We often design fictions as a way to come to terms with conditions that reality struggles to grasp. In film, games and television we have always imagined alternative worlds as a way of understanding our own world in new ways.
As the cities we all inhabit begin to resemble a live action dystopian film playing out in realtime we will reevaluate the relevance of this genre of broken worlds. The terrifyingly arresting images of environmental disasters, alien invasions, post-apocalyptic wastelands, global warzones and economic ruin are all caricatures of a future that is systematically being stolen away from us. In a climate of madness, what can we learn from these broken worlds? What are the alternate stories we can tell within them, how else could we use them, what encounters could we have, what new experiences can we generate, what are the possibilities of a ‘productive dystopia’.
“In Other Worlds” is an annual series of curated events bringing together an ensemble of directors, concept artists, animators and storytellers for an expedition through an atlas of imaginary worlds, fictional cities and speculative geographies.
The event is organized with the support of theUS Embassy in Moscow.
Liam Young is a film director and speculative architect who operates in the spaces between design, fiction, and futures. He is a co-founder of the urban futures think-tank Tomorrow’s Thoughts Today and the nomadic research studio Unknown Fields. He is a BAFTA-nominated producer and builds imaginary worlds for the film and television industry. His work has been collected by institutions such as the Victoria and Albert Museum, M+, and the Metropolitan Museum of Art. He teaches internationally, as a former professor at the Architectural Association, Princeton University, and Cambridge University, and now runs the Fiction and Entertainment postgraduate program at Sci-ARC in LA and is a core visiting faculty at Strelka Institute in Moscow.
Ane Crabtree is a Costume Designer for film and television.

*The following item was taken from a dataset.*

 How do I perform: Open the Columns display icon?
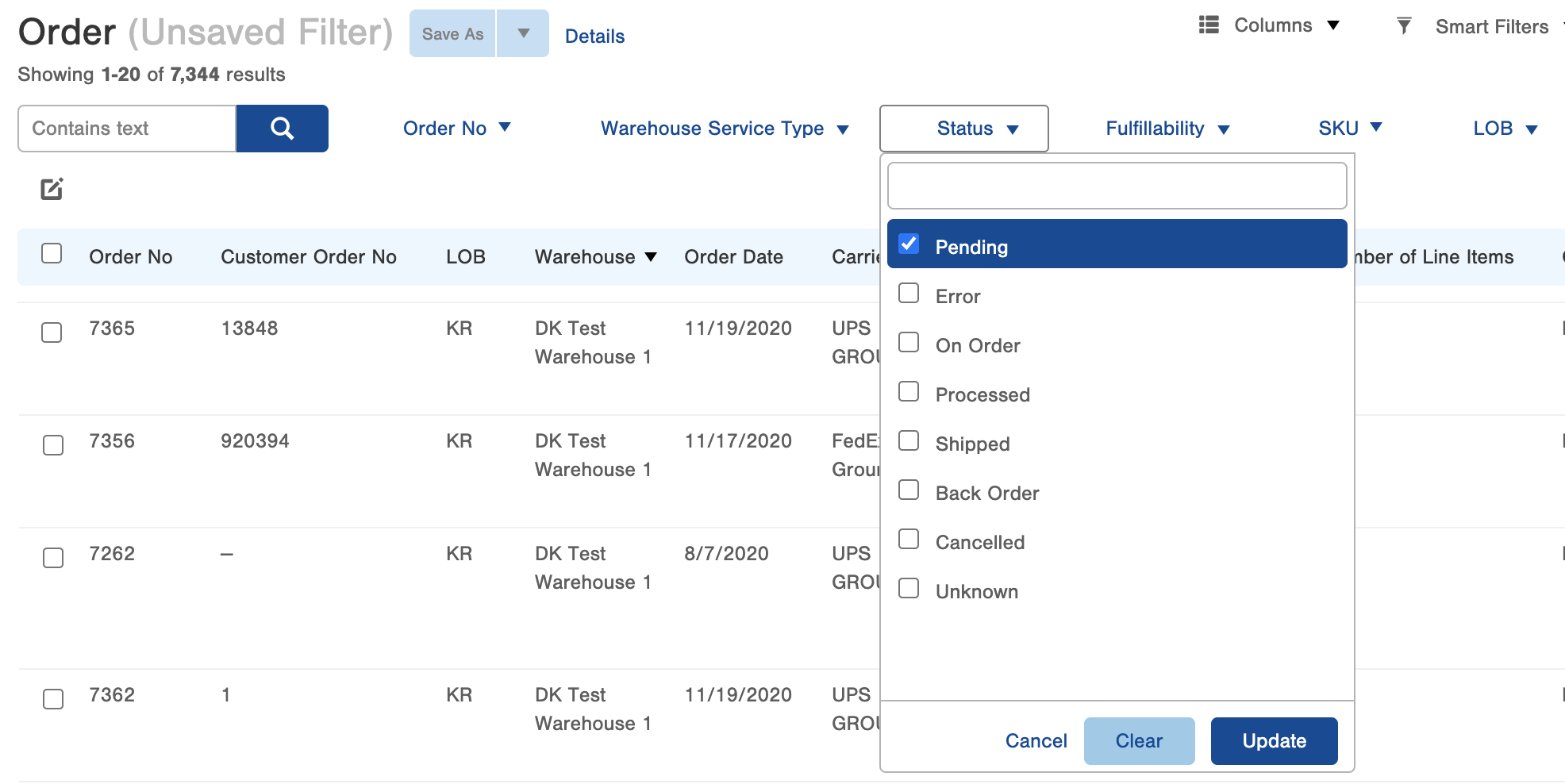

Ane has developed the designs for award-winning series such as HBO’s The Handmaid’s Tale and Westworld. Her red gown and white cowl for the Handmaidens has now been reimagined as a form of protest in America.
BEEPLE (Mike Winkelmann) is a graphic designer working across a variety of digital mediums including short films, Creative Commons VJ loops, VR / AR and for over a decade has been creating a new artwork everyday without a break.